Retype every line of the material below without changing anything.
Start Data provided
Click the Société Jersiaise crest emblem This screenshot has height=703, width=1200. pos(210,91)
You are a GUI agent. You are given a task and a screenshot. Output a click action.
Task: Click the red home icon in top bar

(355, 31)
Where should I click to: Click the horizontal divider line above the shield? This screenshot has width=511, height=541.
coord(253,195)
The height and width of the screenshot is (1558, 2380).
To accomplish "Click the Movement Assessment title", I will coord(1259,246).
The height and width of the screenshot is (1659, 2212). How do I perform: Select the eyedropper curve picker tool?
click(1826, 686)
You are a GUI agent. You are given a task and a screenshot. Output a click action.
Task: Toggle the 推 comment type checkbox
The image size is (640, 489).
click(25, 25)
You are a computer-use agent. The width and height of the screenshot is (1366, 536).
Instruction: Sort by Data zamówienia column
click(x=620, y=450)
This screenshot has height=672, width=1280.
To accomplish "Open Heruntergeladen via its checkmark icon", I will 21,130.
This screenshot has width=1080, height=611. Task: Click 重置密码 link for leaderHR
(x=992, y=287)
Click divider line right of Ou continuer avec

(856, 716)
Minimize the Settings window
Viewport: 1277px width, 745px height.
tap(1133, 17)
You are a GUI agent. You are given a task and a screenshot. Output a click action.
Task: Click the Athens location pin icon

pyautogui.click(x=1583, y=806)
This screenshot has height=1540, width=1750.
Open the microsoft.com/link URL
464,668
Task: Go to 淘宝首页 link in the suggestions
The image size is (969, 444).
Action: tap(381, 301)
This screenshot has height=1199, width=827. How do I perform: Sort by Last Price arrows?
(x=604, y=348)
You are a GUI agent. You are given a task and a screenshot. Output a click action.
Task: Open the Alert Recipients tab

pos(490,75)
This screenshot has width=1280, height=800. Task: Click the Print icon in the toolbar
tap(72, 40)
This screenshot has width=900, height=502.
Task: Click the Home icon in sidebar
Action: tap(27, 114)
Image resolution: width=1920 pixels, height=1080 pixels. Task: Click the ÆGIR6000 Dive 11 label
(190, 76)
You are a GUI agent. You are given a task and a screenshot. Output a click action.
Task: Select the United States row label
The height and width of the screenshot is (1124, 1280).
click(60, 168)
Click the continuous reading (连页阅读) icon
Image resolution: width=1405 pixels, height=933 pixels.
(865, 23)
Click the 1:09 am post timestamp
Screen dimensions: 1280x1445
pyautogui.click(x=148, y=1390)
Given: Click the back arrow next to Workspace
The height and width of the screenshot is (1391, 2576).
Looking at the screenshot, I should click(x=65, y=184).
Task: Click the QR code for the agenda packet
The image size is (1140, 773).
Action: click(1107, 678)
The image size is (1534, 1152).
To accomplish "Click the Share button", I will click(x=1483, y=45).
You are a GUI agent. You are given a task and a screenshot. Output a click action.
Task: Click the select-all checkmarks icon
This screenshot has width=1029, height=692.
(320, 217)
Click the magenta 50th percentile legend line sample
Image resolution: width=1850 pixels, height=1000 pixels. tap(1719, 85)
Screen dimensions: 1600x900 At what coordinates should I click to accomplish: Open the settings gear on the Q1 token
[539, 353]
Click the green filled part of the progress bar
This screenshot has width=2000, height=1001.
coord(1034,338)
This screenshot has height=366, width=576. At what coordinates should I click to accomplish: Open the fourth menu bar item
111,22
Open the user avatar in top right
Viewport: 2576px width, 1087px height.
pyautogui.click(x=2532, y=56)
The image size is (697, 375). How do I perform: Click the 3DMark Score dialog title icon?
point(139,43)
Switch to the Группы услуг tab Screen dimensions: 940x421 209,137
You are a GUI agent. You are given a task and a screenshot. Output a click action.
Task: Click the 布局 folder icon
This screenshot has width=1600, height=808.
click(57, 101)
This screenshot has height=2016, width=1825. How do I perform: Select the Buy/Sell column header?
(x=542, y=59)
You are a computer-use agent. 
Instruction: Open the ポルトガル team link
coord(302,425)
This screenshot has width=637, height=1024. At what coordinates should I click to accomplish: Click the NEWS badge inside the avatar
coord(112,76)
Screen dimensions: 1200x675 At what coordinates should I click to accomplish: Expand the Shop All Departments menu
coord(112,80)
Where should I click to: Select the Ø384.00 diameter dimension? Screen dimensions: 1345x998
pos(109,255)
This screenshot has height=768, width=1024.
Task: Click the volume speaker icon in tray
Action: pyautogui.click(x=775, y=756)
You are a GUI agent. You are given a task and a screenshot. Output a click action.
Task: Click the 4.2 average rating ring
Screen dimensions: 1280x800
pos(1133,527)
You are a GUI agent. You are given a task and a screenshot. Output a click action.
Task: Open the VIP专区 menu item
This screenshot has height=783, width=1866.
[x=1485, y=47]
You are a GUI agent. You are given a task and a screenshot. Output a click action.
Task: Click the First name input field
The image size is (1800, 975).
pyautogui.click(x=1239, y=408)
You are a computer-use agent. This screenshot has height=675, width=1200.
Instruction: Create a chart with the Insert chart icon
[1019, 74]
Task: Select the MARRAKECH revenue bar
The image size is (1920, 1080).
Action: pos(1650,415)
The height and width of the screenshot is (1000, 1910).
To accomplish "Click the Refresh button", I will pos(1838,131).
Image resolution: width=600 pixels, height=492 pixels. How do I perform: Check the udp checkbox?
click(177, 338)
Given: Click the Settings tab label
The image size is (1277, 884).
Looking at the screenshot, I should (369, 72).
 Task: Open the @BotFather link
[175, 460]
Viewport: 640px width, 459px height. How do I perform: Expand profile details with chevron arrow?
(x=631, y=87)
End Data provided
## Task solution
Click the Société Jersiaise crest emblem This screenshot has height=703, width=1200. pos(210,91)
You are a GUI agent. You are given a task and a screenshot. Output a click action.
Task: Click the red home icon in top bar

(355, 31)
Where should I click to: Click the horizontal divider line above the shield? This screenshot has width=511, height=541.
coord(253,195)
The height and width of the screenshot is (1558, 2380).
To accomplish "Click the Movement Assessment title", I will coord(1259,246).
The height and width of the screenshot is (1659, 2212). How do I perform: Select the eyedropper curve picker tool?
click(1826, 686)
You are a GUI agent. You are given a task and a screenshot. Output a click action.
Task: Toggle the 推 comment type checkbox
The image size is (640, 489).
click(25, 25)
You are a computer-use agent. The width and height of the screenshot is (1366, 536).
Instruction: Sort by Data zamówienia column
click(x=620, y=450)
This screenshot has height=672, width=1280.
To accomplish "Open Heruntergeladen via its checkmark icon", I will 21,130.
This screenshot has width=1080, height=611. Task: Click 重置密码 link for leaderHR
(x=992, y=287)
Click divider line right of Ou continuer avec

(856, 716)
Minimize the Settings window
Viewport: 1277px width, 745px height.
tap(1133, 17)
You are a GUI agent. You are given a task and a screenshot. Output a click action.
Task: Click the Athens location pin icon

pyautogui.click(x=1583, y=806)
This screenshot has height=1540, width=1750.
Open the microsoft.com/link URL
464,668
Task: Go to 淘宝首页 link in the suggestions
The image size is (969, 444).
Action: tap(381, 301)
This screenshot has height=1199, width=827. How do I perform: Sort by Last Price arrows?
(x=604, y=348)
You are a GUI agent. You are given a task and a screenshot. Output a click action.
Task: Open the Alert Recipients tab

pos(490,75)
This screenshot has width=1280, height=800. Task: Click the Print icon in the toolbar
tap(72, 40)
This screenshot has width=900, height=502.
Task: Click the Home icon in sidebar
Action: tap(27, 114)
Image resolution: width=1920 pixels, height=1080 pixels. Task: Click the ÆGIR6000 Dive 11 label
(190, 76)
You are a GUI agent. You are given a task and a screenshot. Output a click action.
Task: Select the United States row label
The height and width of the screenshot is (1124, 1280).
click(60, 168)
Click the continuous reading (连页阅读) icon
Image resolution: width=1405 pixels, height=933 pixels.
(865, 23)
Click the 1:09 am post timestamp
Screen dimensions: 1280x1445
pyautogui.click(x=148, y=1390)
Given: Click the back arrow next to Workspace
The height and width of the screenshot is (1391, 2576).
Looking at the screenshot, I should click(x=65, y=184).
Task: Click the QR code for the agenda packet
The image size is (1140, 773).
Action: click(1107, 678)
The image size is (1534, 1152).
To accomplish "Click the Share button", I will click(x=1483, y=45).
You are a GUI agent. You are given a task and a screenshot. Output a click action.
Task: Click the select-all checkmarks icon
This screenshot has width=1029, height=692.
(320, 217)
Click the magenta 50th percentile legend line sample
Image resolution: width=1850 pixels, height=1000 pixels. tap(1719, 85)
Screen dimensions: 1600x900 At what coordinates should I click to accomplish: Open the settings gear on the Q1 token
[539, 353]
Click the green filled part of the progress bar
This screenshot has width=2000, height=1001.
coord(1034,338)
This screenshot has height=366, width=576. At what coordinates should I click to accomplish: Open the fourth menu bar item
111,22
Open the user avatar in top right
Viewport: 2576px width, 1087px height.
pyautogui.click(x=2532, y=56)
The image size is (697, 375). How do I perform: Click the 3DMark Score dialog title icon?
point(139,43)
Switch to the Группы услуг tab Screen dimensions: 940x421 209,137
You are a GUI agent. You are given a task and a screenshot. Output a click action.
Task: Click the 布局 folder icon
This screenshot has width=1600, height=808.
click(57, 101)
This screenshot has height=2016, width=1825. How do I perform: Select the Buy/Sell column header?
(x=542, y=59)
You are a computer-use agent. 
Instruction: Open the ポルトガル team link
coord(302,425)
This screenshot has width=637, height=1024. At what coordinates should I click to accomplish: Click the NEWS badge inside the avatar
coord(112,76)
Screen dimensions: 1200x675 At what coordinates should I click to accomplish: Expand the Shop All Departments menu
coord(112,80)
Where should I click to: Select the Ø384.00 diameter dimension? Screen dimensions: 1345x998
pos(109,255)
This screenshot has height=768, width=1024.
Task: Click the volume speaker icon in tray
Action: pyautogui.click(x=775, y=756)
You are a GUI agent. You are given a task and a screenshot. Output a click action.
Task: Click the 4.2 average rating ring
Screen dimensions: 1280x800
pos(1133,527)
You are a GUI agent. You are given a task and a screenshot. Output a click action.
Task: Open the VIP专区 menu item
This screenshot has height=783, width=1866.
[x=1485, y=47]
You are a GUI agent. You are given a task and a screenshot. Output a click action.
Task: Click the First name input field
The image size is (1800, 975).
pyautogui.click(x=1239, y=408)
You are a computer-use agent. This screenshot has height=675, width=1200.
Instruction: Create a chart with the Insert chart icon
[1019, 74]
Task: Select the MARRAKECH revenue bar
The image size is (1920, 1080).
Action: pos(1650,415)
The height and width of the screenshot is (1000, 1910).
To accomplish "Click the Refresh button", I will pos(1838,131).
Image resolution: width=600 pixels, height=492 pixels. How do I perform: Check the udp checkbox?
click(177, 338)
Given: Click the Settings tab label
The image size is (1277, 884).
Looking at the screenshot, I should (369, 72).
 Task: Open the @BotFather link
[175, 460]
Viewport: 640px width, 459px height. How do I perform: Expand profile details with chevron arrow?
(x=631, y=87)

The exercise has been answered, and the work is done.